Strange, I kinda felt the same way.

Object recognition can be done in 3d much more easily than 2d, THAT is the point. Your saying that it can't doesn't change the fact that that's what the subject of the article was doing (Assuming you read it).

With 3d, a generic identification of objects is very possible and reliable. There are no more questions about what part of the image is part of what object because you have distance information for every surface, the code that looks at the 2 pictures to draw the 3-d internal image should be simple and the process reliable.

The software wouldn't be hard to write, but AMAZINGLY hardware intensive. But then so is rendering a 2-d image from a 3-d model and camera location like we do now. It's the lack of ability to process this stuff in realtime that currently makes all those things impossible, but like 3-d video cards, a solution will present itself. This is one of those problems that lends itself to multi-core processing.

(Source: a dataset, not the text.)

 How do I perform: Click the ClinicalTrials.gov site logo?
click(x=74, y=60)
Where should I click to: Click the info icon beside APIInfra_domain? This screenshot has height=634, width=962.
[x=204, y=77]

What leads you to believe that this process is as difficult as parsing objects off a 2d image (which is virtually impossible)? Have you been on a failed project that attempted to do 3-d image recognition or something?

Re:It's going to be big... (1)

MobyDisk (75490) | more than 6 years ago | (#24625793)

I think you are both wrong, and I think I now see what you are misunderstanding.

When we think of a 3D model, we imagine that we have a series of coordinates for a head, and then some joint that connects to a neck, and some coordinates for that. Then a torso, with coordinates, etc.

But if we extract 3D images from cameras, we have none of that. Firstly, we have a scene, not a model. We have only points and textures. So first, we don't know what is the person and what is the floor, or the wall, or the table. Assuming we use movement to figure that out, and assuming we can tell one moving object from another and make a separate model, we have new problems.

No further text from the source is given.